◆ EXERCISE ◆
Give back, word for word, every line from the one containing "The image size is (1200, 675)." to the end of the listing, and nothing more.

◆ MATERIAL FOR THE TASK ◆
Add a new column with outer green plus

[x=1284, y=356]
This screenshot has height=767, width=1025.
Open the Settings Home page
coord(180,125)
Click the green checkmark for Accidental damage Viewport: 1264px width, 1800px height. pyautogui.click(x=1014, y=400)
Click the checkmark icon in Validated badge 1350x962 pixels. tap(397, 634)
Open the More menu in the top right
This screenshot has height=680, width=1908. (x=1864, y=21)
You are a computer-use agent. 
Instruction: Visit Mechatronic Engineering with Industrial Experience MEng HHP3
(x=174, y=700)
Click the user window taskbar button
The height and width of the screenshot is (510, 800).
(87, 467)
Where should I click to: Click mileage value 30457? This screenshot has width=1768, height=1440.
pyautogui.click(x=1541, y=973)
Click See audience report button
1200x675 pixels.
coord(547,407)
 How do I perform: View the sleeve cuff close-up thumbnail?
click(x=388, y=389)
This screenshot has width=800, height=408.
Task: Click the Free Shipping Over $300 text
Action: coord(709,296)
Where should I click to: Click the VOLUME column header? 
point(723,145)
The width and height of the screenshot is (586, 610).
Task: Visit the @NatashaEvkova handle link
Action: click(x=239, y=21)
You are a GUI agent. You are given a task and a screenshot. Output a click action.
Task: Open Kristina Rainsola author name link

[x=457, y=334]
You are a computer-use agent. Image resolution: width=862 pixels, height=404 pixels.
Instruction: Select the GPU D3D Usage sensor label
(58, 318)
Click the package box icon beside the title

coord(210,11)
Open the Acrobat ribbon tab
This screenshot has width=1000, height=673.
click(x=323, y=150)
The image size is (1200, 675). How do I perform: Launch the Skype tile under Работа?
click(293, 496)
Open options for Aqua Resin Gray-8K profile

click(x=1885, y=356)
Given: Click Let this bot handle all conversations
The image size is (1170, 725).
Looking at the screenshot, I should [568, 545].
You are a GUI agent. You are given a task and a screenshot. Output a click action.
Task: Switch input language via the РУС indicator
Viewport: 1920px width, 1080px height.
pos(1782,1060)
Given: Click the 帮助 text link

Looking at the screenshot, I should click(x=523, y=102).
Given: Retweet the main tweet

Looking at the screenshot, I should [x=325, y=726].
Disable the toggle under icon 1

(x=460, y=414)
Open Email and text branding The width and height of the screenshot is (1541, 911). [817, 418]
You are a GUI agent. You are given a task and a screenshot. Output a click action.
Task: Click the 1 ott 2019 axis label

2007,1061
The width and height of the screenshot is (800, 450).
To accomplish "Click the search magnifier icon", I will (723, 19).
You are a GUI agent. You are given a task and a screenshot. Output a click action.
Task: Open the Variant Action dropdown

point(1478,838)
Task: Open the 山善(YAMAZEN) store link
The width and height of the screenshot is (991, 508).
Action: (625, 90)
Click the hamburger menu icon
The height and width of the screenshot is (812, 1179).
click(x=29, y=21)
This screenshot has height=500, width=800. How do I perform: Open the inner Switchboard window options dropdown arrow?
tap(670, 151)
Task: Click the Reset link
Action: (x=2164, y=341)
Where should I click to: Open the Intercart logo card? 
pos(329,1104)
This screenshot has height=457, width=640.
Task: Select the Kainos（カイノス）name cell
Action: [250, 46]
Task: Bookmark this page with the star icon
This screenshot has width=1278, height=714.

◆ FINAL ANSWER ◆
The image size is (1200, 675). How do I perform: Launch the Skype tile under Работа?
click(293, 496)
Open options for Aqua Resin Gray-8K profile

click(x=1885, y=356)
Given: Click Let this bot handle all conversations
The image size is (1170, 725).
Looking at the screenshot, I should [568, 545].
You are a GUI agent. You are given a task and a screenshot. Output a click action.
Task: Switch input language via the РУС indicator
Viewport: 1920px width, 1080px height.
pos(1782,1060)
Given: Click the 帮助 text link

Looking at the screenshot, I should click(x=523, y=102).
Given: Retweet the main tweet

Looking at the screenshot, I should [x=325, y=726].
Disable the toggle under icon 1

(x=460, y=414)
Open Email and text branding The width and height of the screenshot is (1541, 911). [817, 418]
You are a GUI agent. You are given a task and a screenshot. Output a click action.
Task: Click the 1 ott 2019 axis label

2007,1061
The width and height of the screenshot is (800, 450).
To accomplish "Click the search magnifier icon", I will (723, 19).
You are a GUI agent. You are given a task and a screenshot. Output a click action.
Task: Open the Variant Action dropdown

point(1478,838)
Task: Open the 山善(YAMAZEN) store link
The width and height of the screenshot is (991, 508).
Action: (625, 90)
Click the hamburger menu icon
The height and width of the screenshot is (812, 1179).
click(x=29, y=21)
This screenshot has height=500, width=800. How do I perform: Open the inner Switchboard window options dropdown arrow?
tap(670, 151)
Task: Click the Reset link
Action: (x=2164, y=341)
Where should I click to: Open the Intercart logo card? 
pos(329,1104)
This screenshot has height=457, width=640.
Task: Select the Kainos（カイノス）name cell
Action: [250, 46]
Task: Bookmark this page with the star icon
This screenshot has width=1278, height=714.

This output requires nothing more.